> Textauszug:
----------
3081-Sightseeing-Tour

03.09.1982

Für US-Reisende in Sachen Mainframe-Sightseeing ist es immer wieder ein Erlebnis, mitanzusehen, mit welcher Großzügigkeit amerikanische DV-Kollegen ihre Anwendungen managen. Zwängt sich dem Beobachter auch gleich der Eindruck auf: Die Yankees haben zum Computer die gleiche Einstellung wie zum Kraftfahrzeug. Ein Beispiel, wie aus dem Leben gegriffen: OP-Manager Earl D. Proud verläßt allmorgendlich gegen fünf Uhr sein Haus auf Long Island, um mit seinem 350-PS-Schlitten rechtzeitig gegen neun seinen Arbeitsplatz im Süden von Manhattan zu erreichen. Im Rechenzentrum steht eine dicke 3081, die etwa die gleichen Aufgaben bewältigt wie eine 4341-2 bei einem bundesdeutschen Anwender, sagen wir in Wanne-Eickel - eine Sachlage, die die IBM Deutschland GmbH freilich verschweigt, wenn sie auf eine vermeintlich heile H-Welt jenseits des großen Teiches verweist.

Wurden demnach die hierzulande nachweislich aufgetretenen Performance-Schwächen bei Grundig, SKA, Hoechst oder BMW journalistisch hochgespielt? In den USA, sagt IBM, liefen die Maschinen geradezu vorbildlich. Doch obwohl die Stuttgarter Jumbo-Verkäufer momentan alles tun, um das Image der H-Serie aufzupolieren, kommen nach wie vor Klagen über Leistungsmacken bei Timesharing-Anwendungen unter TSO und bei der Benutzung des Datenbanksystems IMS.

Ob es nun an der sprichwörtlichen deutschen Gründlichkeit liegt, daß deutsche DV-User versuchen, quasi das letzte Bit aus ihrer Maschine herauszukitzeln, um eine wirtschaftlich optimale Anwendung zu betreiben oder einfach daran, daß hier mit den Jahren ein eigenes DV-Bewußtsein gewachsen ist - sicher scheint: Über die hiesige Vielzahl an High-sophistisated-Lösungen verfügen amerikanische Unternehmen nicht. Sie optimieren bei Kapazitätsengpässen seltener ihre Programme, kaufen vielmehr zunächst zusätzlichen Speicherplatz.

Das soll nicht heißen, daß die deutschen DV-Profis weltweit zu den absoluten "Highflyers" ihrer Zunft geworden sind. Die qualifiziertesten der Qualifizierten sitzen wohl nach wie vor zwischen Rocky Mountains und Appalachen. Grund genug für IBM-Strategen, fehlendes Know-how ihrer Großkunden dafür verantwortlich zu machen, daß sich die 3081 D nicht als der große Performance-Hammer erweist. Einige Großkunden hätten ihre Hobel, was die konkrete Anwendung betrifft, falsch oder schlecht designed. Wenn aber die Probleme nicht am Channel-Konzept liegen: Hat Big Blue vielleicht schludrig beraten?
----------
> Datenauszug:
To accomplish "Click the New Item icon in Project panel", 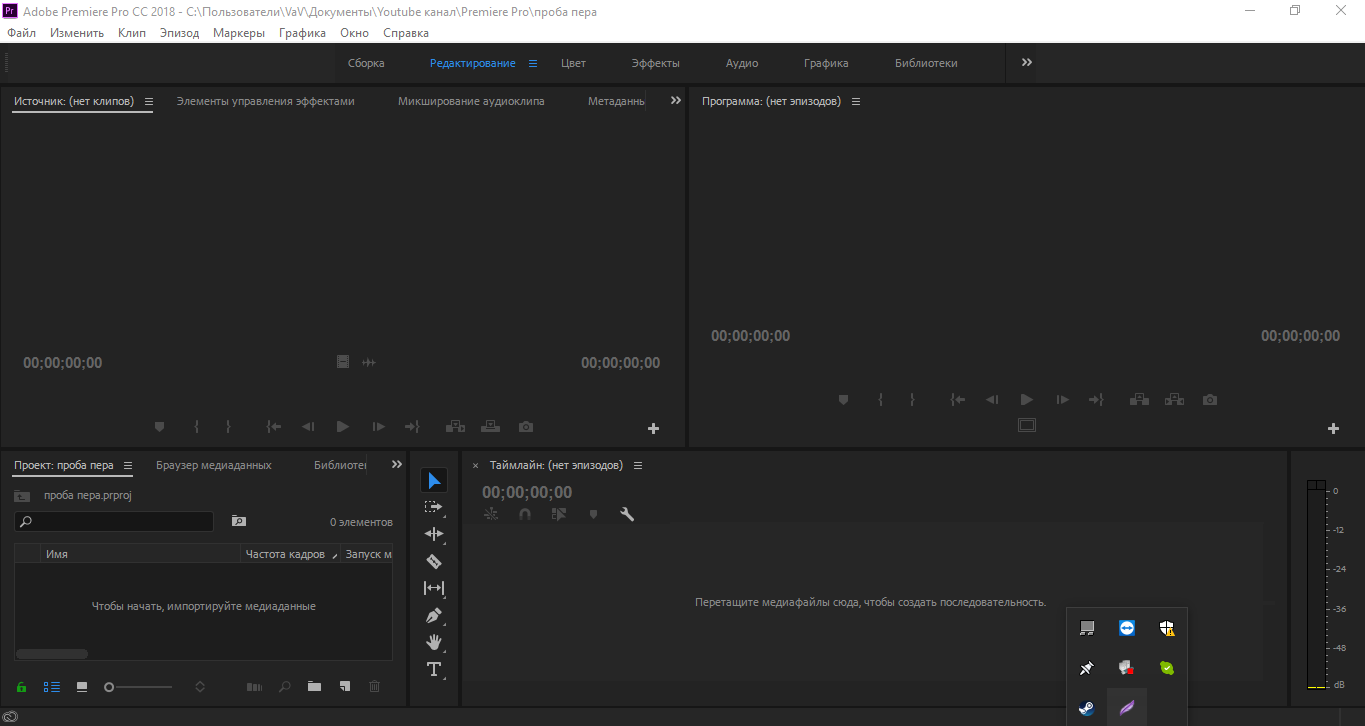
----------
> Aufgaben:
- a) Welche Unternehmen nennt der Textauszug, bei denen hierzulande Performance-Schwächen nachweislich aufgetreten sind? Zähle alle auf.
- b) Gib den Textauszug wörtlich wieder, beginnend mit „Ob es nun an“ und weiter bis einschließlich „zunächst zusätzlichen Speicherplatz.“.
Die Daten spielen hierfür keine Rolle.

> Lösungen:
- a) Grundig, SKA, Hoechst, BMW

- b)
Ob es nun an der sprichwörtlichen deutschen Gründlichkeit liegt, daß deutsche DV-User versuchen, quasi das letzte Bit aus ihrer Maschine herauszukitzeln, um eine wirtschaftlich optimale Anwendung zu betreiben oder einfach daran, daß hier mit den Jahren ein eigenes DV-Bewußtsein gewachsen ist - sicher scheint: Über die hiesige Vielzahl an High-sophistisated-Lösungen verfügen amerikanische Unternehmen nicht. Sie optimieren bei Kapazitätsengpässen seltener ihre Programme, kaufen vielmehr zunächst zusätzlichen Speicherplatz.